> [What is required]
Find the string "dropdown" in the entries and copy each line that has it.

[Stored records]
═══

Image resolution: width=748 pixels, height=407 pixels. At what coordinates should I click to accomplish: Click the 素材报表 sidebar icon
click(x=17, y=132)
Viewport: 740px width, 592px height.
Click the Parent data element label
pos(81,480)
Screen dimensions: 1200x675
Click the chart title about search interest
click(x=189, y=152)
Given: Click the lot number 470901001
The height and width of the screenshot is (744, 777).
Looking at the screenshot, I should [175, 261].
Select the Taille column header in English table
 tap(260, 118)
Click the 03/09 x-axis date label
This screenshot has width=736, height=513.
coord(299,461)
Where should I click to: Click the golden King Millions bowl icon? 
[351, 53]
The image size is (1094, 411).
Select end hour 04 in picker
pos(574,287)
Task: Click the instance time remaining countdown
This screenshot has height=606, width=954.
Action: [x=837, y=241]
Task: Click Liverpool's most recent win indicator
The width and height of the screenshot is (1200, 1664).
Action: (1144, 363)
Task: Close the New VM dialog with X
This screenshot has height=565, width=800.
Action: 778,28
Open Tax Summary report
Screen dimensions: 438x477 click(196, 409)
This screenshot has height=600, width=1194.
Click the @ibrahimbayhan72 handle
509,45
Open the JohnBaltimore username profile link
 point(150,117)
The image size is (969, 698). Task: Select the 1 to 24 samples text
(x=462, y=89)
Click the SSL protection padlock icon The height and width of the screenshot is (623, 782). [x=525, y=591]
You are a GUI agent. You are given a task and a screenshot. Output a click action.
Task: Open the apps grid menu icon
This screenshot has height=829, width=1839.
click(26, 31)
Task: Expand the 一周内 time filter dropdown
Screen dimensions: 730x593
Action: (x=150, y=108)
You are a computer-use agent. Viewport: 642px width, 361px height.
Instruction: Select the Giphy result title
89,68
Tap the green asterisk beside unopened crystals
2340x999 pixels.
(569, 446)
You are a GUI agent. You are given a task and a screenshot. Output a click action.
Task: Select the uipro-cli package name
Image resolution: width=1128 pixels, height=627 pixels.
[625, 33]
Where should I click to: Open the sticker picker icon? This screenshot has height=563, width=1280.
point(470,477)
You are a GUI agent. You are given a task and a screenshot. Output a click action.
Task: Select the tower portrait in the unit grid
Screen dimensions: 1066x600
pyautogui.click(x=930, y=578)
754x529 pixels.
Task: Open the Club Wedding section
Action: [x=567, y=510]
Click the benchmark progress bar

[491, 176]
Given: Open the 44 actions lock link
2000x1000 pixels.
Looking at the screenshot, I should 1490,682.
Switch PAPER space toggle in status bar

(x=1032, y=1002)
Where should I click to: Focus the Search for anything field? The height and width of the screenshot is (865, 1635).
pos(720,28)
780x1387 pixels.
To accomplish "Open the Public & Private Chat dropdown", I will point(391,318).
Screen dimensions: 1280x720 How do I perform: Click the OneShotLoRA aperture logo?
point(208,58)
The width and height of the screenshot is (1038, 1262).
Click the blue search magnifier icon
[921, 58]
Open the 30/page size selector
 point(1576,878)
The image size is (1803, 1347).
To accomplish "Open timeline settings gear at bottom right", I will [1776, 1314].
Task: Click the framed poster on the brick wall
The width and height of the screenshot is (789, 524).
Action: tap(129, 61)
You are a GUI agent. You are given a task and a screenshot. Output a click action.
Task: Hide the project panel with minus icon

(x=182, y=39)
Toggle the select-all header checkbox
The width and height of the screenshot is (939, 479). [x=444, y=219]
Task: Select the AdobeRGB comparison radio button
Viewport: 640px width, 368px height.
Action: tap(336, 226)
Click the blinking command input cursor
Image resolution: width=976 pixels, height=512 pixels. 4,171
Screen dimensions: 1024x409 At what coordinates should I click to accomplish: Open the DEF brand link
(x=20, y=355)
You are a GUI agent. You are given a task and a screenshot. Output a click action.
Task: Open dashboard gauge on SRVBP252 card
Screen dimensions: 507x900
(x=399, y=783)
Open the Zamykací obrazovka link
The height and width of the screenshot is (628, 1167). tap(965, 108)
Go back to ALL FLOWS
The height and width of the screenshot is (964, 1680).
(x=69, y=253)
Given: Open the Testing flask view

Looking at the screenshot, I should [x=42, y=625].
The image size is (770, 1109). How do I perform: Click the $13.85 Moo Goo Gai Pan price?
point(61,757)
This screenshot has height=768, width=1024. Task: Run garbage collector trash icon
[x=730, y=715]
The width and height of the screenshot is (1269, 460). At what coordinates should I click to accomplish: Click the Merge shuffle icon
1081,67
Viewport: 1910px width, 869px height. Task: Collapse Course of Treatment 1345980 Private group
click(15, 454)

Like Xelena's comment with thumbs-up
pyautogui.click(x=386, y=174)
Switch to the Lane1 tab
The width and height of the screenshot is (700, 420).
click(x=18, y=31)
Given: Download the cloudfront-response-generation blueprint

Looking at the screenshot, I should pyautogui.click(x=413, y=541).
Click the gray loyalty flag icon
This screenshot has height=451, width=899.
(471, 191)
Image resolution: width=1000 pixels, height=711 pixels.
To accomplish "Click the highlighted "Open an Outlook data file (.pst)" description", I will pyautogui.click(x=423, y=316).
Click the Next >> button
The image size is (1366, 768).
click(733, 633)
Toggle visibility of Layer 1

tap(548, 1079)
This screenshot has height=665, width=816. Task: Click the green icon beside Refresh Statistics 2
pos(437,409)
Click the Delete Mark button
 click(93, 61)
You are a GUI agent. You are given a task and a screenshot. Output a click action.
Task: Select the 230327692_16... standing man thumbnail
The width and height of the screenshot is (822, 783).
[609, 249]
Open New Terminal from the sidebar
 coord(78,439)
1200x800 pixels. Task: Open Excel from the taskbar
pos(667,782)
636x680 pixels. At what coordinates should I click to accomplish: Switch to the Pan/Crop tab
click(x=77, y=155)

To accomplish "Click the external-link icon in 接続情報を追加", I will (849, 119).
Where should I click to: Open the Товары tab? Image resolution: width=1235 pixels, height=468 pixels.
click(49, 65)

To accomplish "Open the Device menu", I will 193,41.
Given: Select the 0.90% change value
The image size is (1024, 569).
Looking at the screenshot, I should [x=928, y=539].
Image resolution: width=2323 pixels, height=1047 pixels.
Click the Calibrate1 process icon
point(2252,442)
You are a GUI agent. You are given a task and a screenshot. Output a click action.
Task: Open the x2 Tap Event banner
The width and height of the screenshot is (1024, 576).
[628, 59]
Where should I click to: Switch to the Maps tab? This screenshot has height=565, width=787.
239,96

═══

> [Response to the exercise]
Task: Expand the 一周内 time filter dropdown
To accomplish "Open the Public & Private Chat dropdown", I will point(391,318).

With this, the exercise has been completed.